+++ Given information +++
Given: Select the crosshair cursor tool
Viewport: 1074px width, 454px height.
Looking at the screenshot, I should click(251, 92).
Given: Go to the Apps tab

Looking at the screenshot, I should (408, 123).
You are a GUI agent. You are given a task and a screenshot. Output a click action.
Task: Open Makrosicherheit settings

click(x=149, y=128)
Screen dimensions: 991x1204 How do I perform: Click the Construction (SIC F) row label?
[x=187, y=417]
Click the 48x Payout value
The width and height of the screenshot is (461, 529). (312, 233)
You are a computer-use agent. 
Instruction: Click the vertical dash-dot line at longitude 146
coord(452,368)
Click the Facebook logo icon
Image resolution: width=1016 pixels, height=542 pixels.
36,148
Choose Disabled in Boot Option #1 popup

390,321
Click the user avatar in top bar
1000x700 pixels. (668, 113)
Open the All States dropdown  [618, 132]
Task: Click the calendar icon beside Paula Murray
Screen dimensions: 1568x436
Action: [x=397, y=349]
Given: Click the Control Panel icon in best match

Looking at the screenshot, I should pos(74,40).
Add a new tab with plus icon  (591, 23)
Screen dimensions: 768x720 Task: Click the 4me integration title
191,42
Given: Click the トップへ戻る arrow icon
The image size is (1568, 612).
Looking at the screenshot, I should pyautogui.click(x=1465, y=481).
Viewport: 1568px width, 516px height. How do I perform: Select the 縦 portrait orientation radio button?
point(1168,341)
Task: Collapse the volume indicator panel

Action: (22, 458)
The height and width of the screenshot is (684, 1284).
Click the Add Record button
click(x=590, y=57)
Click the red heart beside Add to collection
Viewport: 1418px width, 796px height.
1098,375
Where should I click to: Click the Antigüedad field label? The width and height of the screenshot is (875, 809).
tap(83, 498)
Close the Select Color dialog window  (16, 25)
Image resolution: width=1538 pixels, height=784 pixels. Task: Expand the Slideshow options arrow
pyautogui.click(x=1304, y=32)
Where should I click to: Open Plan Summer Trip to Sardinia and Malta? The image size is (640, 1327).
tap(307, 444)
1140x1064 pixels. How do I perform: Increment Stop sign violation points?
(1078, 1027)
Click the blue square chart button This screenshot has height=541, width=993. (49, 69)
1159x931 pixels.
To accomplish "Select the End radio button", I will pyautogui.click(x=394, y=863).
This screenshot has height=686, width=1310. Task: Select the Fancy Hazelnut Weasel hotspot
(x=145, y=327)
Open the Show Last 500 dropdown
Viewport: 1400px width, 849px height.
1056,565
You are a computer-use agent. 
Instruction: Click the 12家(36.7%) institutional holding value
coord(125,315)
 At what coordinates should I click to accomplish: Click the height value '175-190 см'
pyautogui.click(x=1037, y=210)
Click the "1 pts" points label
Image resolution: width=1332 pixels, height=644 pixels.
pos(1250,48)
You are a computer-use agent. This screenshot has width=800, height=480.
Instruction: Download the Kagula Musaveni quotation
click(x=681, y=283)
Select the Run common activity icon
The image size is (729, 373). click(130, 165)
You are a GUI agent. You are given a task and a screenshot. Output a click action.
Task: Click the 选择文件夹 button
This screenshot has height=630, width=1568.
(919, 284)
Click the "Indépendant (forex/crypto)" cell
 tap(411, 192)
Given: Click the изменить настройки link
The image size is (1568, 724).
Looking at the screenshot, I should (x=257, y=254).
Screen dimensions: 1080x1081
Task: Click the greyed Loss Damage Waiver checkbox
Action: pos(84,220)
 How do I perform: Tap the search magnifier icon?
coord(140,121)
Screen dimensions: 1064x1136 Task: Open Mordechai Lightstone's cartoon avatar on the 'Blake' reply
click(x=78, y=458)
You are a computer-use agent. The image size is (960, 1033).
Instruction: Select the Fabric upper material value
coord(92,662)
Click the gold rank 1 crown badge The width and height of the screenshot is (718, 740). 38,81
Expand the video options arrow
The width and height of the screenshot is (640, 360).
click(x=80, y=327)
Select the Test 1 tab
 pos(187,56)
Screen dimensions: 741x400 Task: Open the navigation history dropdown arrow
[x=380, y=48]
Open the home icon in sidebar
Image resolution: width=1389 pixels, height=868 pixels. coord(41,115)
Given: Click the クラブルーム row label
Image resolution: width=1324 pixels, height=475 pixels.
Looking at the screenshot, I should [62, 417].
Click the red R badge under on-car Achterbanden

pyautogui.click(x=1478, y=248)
+++
Your answer should be the material, retyped exactly as written.

_Written response_:
Given: Select the crosshair cursor tool
Viewport: 1074px width, 454px height.
Looking at the screenshot, I should click(251, 92).
Given: Go to the Apps tab

Looking at the screenshot, I should (408, 123).
You are a GUI agent. You are given a task and a screenshot. Output a click action.
Task: Open Makrosicherheit settings

click(x=149, y=128)
Screen dimensions: 991x1204 How do I perform: Click the Construction (SIC F) row label?
[x=187, y=417]
Click the 48x Payout value
The width and height of the screenshot is (461, 529). (312, 233)
You are a computer-use agent. 
Instruction: Click the vertical dash-dot line at longitude 146
coord(452,368)
Click the Facebook logo icon
Image resolution: width=1016 pixels, height=542 pixels.
36,148
Choose Disabled in Boot Option #1 popup

390,321
Click the user avatar in top bar
1000x700 pixels. (668, 113)
Open the All States dropdown  [618, 132]
Task: Click the calendar icon beside Paula Murray
Screen dimensions: 1568x436
Action: [x=397, y=349]
Given: Click the Control Panel icon in best match

Looking at the screenshot, I should pos(74,40).
Add a new tab with plus icon  (591, 23)
Screen dimensions: 768x720 Task: Click the 4me integration title
191,42
Given: Click the トップへ戻る arrow icon
The image size is (1568, 612).
Looking at the screenshot, I should pyautogui.click(x=1465, y=481).
Viewport: 1568px width, 516px height. How do I perform: Select the 縦 portrait orientation radio button?
point(1168,341)
Task: Collapse the volume indicator panel

Action: (22, 458)
The height and width of the screenshot is (684, 1284).
Click the Add Record button
click(x=590, y=57)
Click the red heart beside Add to collection
Viewport: 1418px width, 796px height.
1098,375
Where should I click to: Click the Antigüedad field label? The width and height of the screenshot is (875, 809).
tap(83, 498)
Close the Select Color dialog window  (16, 25)
Image resolution: width=1538 pixels, height=784 pixels. Task: Expand the Slideshow options arrow
pyautogui.click(x=1304, y=32)
Where should I click to: Open Plan Summer Trip to Sardinia and Malta? The image size is (640, 1327).
tap(307, 444)
1140x1064 pixels. How do I perform: Increment Stop sign violation points?
(1078, 1027)
Click the blue square chart button This screenshot has height=541, width=993. (49, 69)
1159x931 pixels.
To accomplish "Select the End radio button", I will pyautogui.click(x=394, y=863).
This screenshot has height=686, width=1310. Task: Select the Fancy Hazelnut Weasel hotspot
(x=145, y=327)
Open the Show Last 500 dropdown
Viewport: 1400px width, 849px height.
1056,565
You are a computer-use agent. 
Instruction: Click the 12家(36.7%) institutional holding value
coord(125,315)
 At what coordinates should I click to accomplish: Click the height value '175-190 см'
pyautogui.click(x=1037, y=210)
Click the "1 pts" points label
Image resolution: width=1332 pixels, height=644 pixels.
pos(1250,48)
You are a computer-use agent. This screenshot has width=800, height=480.
Instruction: Download the Kagula Musaveni quotation
click(x=681, y=283)
Select the Run common activity icon
The image size is (729, 373). click(130, 165)
You are a GUI agent. You are given a task and a screenshot. Output a click action.
Task: Click the 选择文件夹 button
This screenshot has height=630, width=1568.
(919, 284)
Click the "Indépendant (forex/crypto)" cell
 tap(411, 192)
Given: Click the изменить настройки link
The image size is (1568, 724).
Looking at the screenshot, I should (x=257, y=254).
Screen dimensions: 1080x1081
Task: Click the greyed Loss Damage Waiver checkbox
Action: pos(84,220)
 How do I perform: Tap the search magnifier icon?
coord(140,121)
Screen dimensions: 1064x1136 Task: Open Mordechai Lightstone's cartoon avatar on the 'Blake' reply
click(x=78, y=458)
You are a computer-use agent. The image size is (960, 1033).
Instruction: Select the Fabric upper material value
coord(92,662)
Click the gold rank 1 crown badge The width and height of the screenshot is (718, 740). 38,81
Expand the video options arrow
The width and height of the screenshot is (640, 360).
click(x=80, y=327)
Select the Test 1 tab
 pos(187,56)
Screen dimensions: 741x400 Task: Open the navigation history dropdown arrow
[x=380, y=48]
Open the home icon in sidebar
Image resolution: width=1389 pixels, height=868 pixels. coord(41,115)
Given: Click the クラブルーム row label
Image resolution: width=1324 pixels, height=475 pixels.
Looking at the screenshot, I should [62, 417].
Click the red R badge under on-car Achterbanden

pyautogui.click(x=1478, y=248)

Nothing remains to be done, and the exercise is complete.